Hi Alvaro,
Am 24.01.2017 um 19:36 schrieb Alvaro Herrera:
> Tobias Oberstein wrote:
>
>> I am benchmarking IOPS, and while doing so, it becomes apparent that at
>> these scales it does matter _how_ IO is done.
>>
>> The most efficient way is libaio. I get 9.7 million/sec IOPS with low CPU
>> load. Using any synchronous IO engine is slower and produces higher load.
>>
>> I do understand that switching to libaio isn't going to fly for PG
>> (completely different approach).
>
> Maybe it is possible to write a new f_smgr implementation (parallel to
> md.c) that uses libaio. There is no "seek" in that interface, at least,
> though the interface does assume that the implementation is blocking.
>
FWIW, I now systematically compared the IO performance when normalized
for system load induced over different IO methods.

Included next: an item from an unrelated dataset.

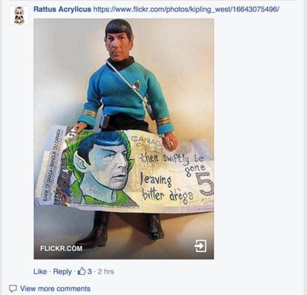Click the external link arrow icon on photo
Viewport: 307px width, 295px height.
200,246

I use the FIO ioengine terminology:
sync = lseek/read/write
psync = pread/pwrite
Here:
https://github.com/oberstet/scratchbox/raw/master/cruncher/engines-compared/normalized-iops.pdf
Conclusion:
psync has 1.15x the normalized IOPS compared to sync
libaio has up to 6.5x the normalized IOPS compared to sync
---
These measurements where done on 16 NVMe block devices.
As mentioned, when Linux MD comes into the game, the difference between
sync and psync is much higher - the is a lock contention in MD.
The reason for that is: when MD comes into the game, even our massive
CPU cannot hide the inefficiency of the double syscalls anymore.
This MD issue is our bigger problem (compared to PG using sync/psync). I
am going to post to the linux-raid list about that, as being advised by
FIO developers.
---
That being said, regarding getting maximum performance out of NVMes with
minimal system load, the real deal probably isn't libaio either, but
kernel bypass (hinted to my by FIO devs):
http://www.spdk.io/
FIO has a plugin for SPDK, which I am going to explore to establish a
final conclusive baseline for maximum IOPS normalized for load.
There are similar approaches in networking (BSD netmap, DPDK) to bypass
the kernel altogether (zero copy to userland, no interrupts but polling
etc). With hardware like this (NVMe, 100GbE etc), the kernel gets in the
way ..
Anyway, this is now probably OT as for PG;)
Cheers,
/Tobias